Dans le poème «Jean Damascène» d'A. K. Tolstoï, on trouve ces paroles: «Pourquoi ne suis-je pas né dans ce temps, / Quand parmi nous, dans la chair, / Portant un fardeau douloureux, / Il marchait sur le chemin de la vie! / Pourquoi ne puis-je porter, / ô mon Seigneur, Tes chaînes, / souffrir de Ta souffrance, / et prendre Ta croix sur mes épaules...» En réalité, ce que nous regrettons n'est pas cette joie de nous asseoir à la même table que Lui, joie au-dessus de laquelle il n'y a peut-être rien, mais plutôt le fait qu'il ne m'est pas donné de partager Sa douleur... Mais est-ce pleinement le cas? Souvenons-nous: «dans la mesure où vous l'avez fait à l'un de ces plus petits de Mes frères, c'est à Moi que vous l'avez fait» (Mt 25:40). Nous ne sommes pas privés de ce bonheur de prendre Sa croix. Mais cela signifie que nous ne sommes pas privés non plus de la joie de demeurer avec Lui.
Oui, mais avons-nous tout de même besoin du jeûne? Nous en avons besoin, car cette présence partagée est voilée; mais il y a des moments dans l'année liturgique où le jeûne n'a plus d'importance: Pâques.
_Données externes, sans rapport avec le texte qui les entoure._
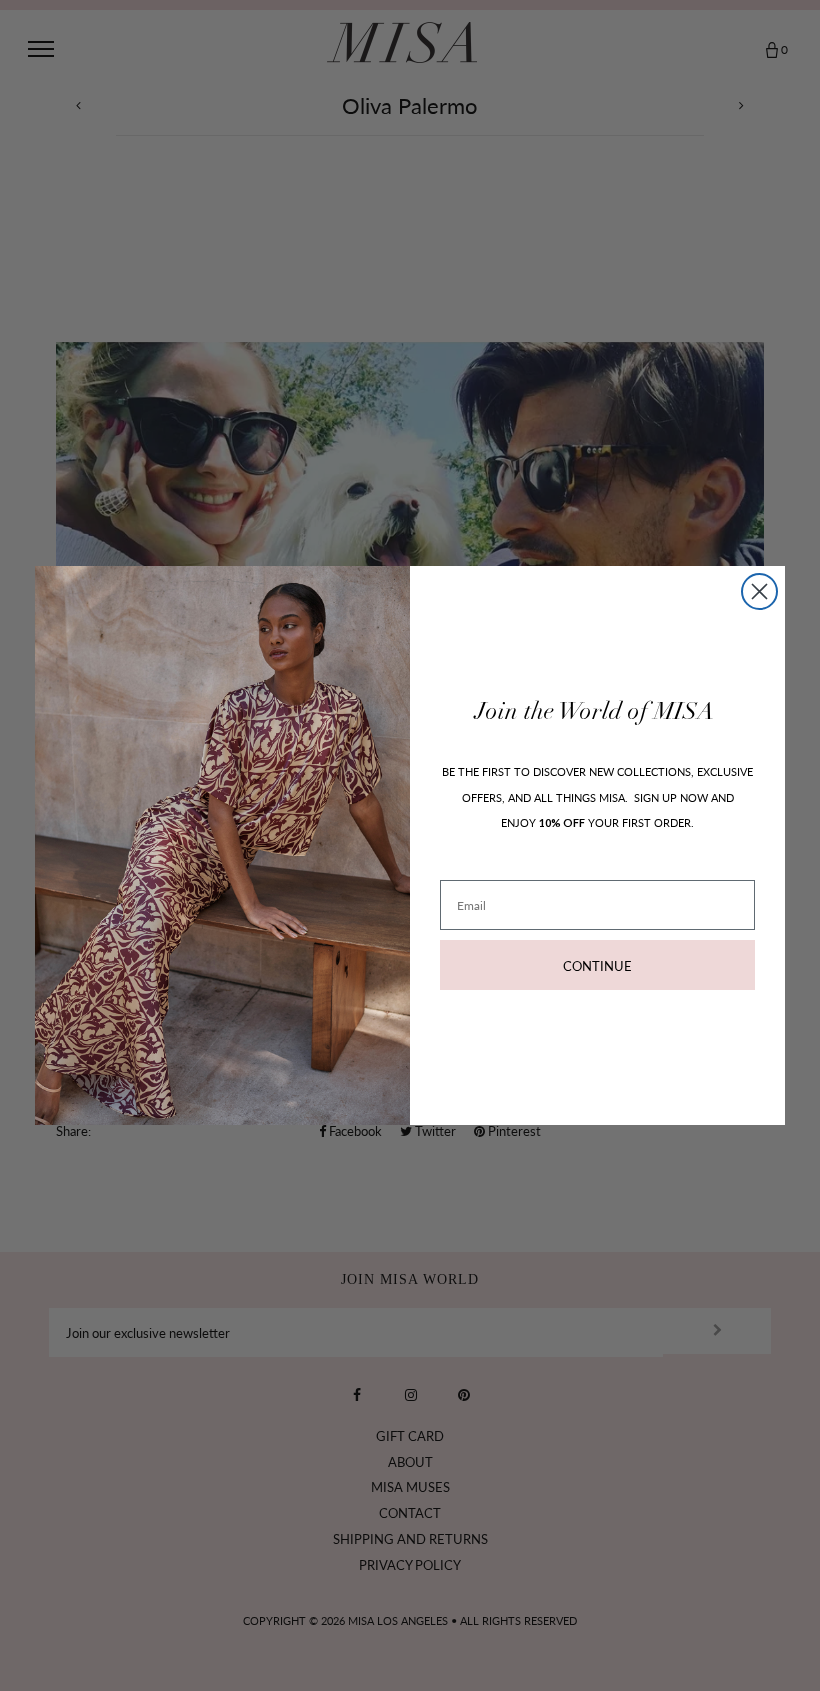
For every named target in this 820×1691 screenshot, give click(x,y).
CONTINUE (597, 965)
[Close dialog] (759, 591)
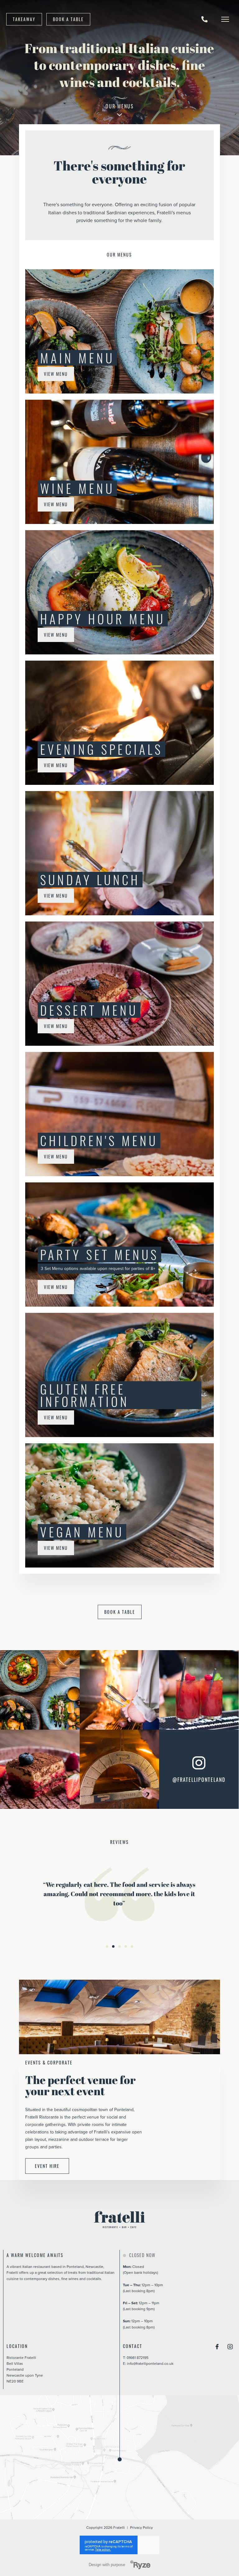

Vous souvenez-vous du Discours catéchétique de saint Jean Chrysostome: «Ainsi donc, entrez tous dans la joie de notre Seigneur; les premiers et les seconds, recevez la récompense; riches et pauvres, réjouissez-vous ensemble; tempérants et négligents, honorez ce jour; vous qui avez jeûné et vous qui n'avez pas jeûné, réjouissez-vous aujourd'hui. La table est surabondante: délectez-vous tous.» C'est précisément à ce moment que se révèle avec une force particulière le sens du fragment d'aujourd'hui comme actuel ici et maintenant.